Brent, the benchmark for Nigerian crude grades, climbed by 93 cents or 1.9% to $49.64 per barrel by 08:48 West African Time, having risen by roughly 1% at the previous session. West Texas Intermediate gained 76 cents or 1.6%, trading at $46.40 after jumping by almost 1% on Thursday.
Bonny Light, Nigeria’s banner oil grade, appreciated by $0.20 or 0.41% on Thursday, closing at $48.68 as the oil prices of most crude grades gained across oil markets.
Qua Iboe, another major national crude grade, climbed $1.44 or 3.03% to $48.96 in early trading on Friday.
OPEC and Russia agreed on Thursday to reduce profound oil supply cut from January by 500,000 barrels per day (bpd) but could not agree on a wider policy for remainder of 2021.
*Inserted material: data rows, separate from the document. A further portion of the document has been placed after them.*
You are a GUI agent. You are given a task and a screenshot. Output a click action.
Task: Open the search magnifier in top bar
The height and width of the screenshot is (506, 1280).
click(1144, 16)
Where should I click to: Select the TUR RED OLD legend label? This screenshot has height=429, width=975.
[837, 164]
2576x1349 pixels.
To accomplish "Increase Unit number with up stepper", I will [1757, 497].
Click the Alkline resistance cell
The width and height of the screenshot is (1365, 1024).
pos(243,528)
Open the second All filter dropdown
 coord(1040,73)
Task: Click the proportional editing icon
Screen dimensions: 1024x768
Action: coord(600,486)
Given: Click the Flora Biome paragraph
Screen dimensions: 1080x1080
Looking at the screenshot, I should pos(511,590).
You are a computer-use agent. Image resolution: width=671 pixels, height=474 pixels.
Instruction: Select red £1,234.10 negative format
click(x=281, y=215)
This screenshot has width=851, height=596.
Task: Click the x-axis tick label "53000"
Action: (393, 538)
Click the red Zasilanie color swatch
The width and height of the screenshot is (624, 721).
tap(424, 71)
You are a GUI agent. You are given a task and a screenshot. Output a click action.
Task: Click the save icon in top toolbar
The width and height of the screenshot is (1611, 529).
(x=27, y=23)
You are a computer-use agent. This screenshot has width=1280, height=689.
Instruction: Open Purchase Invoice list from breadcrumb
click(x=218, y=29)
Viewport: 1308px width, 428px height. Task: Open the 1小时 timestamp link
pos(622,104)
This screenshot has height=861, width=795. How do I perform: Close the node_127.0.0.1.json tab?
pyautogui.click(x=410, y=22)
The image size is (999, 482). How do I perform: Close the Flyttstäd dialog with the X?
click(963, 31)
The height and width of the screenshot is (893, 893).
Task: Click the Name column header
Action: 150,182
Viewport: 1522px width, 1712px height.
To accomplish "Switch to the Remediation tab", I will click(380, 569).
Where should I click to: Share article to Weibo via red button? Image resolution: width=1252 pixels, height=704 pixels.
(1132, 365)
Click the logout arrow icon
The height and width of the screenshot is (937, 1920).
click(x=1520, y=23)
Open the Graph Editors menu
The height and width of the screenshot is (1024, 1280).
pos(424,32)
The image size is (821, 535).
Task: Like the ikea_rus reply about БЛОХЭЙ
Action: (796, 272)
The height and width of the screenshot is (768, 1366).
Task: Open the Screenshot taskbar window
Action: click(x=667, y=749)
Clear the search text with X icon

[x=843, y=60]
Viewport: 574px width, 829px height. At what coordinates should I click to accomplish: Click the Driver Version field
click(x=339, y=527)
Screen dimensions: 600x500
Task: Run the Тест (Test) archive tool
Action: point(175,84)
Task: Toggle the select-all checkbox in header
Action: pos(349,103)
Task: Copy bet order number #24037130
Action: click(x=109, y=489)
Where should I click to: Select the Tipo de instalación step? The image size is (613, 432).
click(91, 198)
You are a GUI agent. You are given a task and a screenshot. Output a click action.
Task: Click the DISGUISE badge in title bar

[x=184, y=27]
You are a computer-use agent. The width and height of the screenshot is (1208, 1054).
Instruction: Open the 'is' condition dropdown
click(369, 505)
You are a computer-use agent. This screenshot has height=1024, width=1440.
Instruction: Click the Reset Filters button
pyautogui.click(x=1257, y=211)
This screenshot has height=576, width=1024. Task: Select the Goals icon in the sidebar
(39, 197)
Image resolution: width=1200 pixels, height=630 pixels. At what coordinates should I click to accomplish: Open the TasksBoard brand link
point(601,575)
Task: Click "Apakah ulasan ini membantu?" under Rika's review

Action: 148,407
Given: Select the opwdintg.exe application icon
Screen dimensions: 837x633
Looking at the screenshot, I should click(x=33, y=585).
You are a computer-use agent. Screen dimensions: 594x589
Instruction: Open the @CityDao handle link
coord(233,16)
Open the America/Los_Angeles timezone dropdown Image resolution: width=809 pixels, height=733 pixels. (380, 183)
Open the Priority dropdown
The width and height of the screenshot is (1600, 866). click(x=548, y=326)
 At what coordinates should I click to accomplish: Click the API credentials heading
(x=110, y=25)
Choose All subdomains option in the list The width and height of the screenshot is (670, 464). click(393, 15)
Goldman Sachs said “OPEC+ clearing the hurdle of exiting its current cuts in a coordinated way … reinforces our conviction in a steady and sustainable rally in oil prices through 2021.”
The rise implies the Organisation of the Petroleum Exporting Countries (OPEC) and Russia, a cartel called OPEC+, are on track to pare down output by 7.2 million bpd or 7% of the world demand from January, compared to current cut level of 7.7 million bpd.
OPEC+ was anticipated to retain current cuts until March at least, following its withdrawal from plans to increase supply by 2 million bpd, a move expected to bolster oil prices.
Oil prices also drew strength from a bipartisan COVID-19 $908 billion, which gained momentum in the U.S. Congress on Thursday.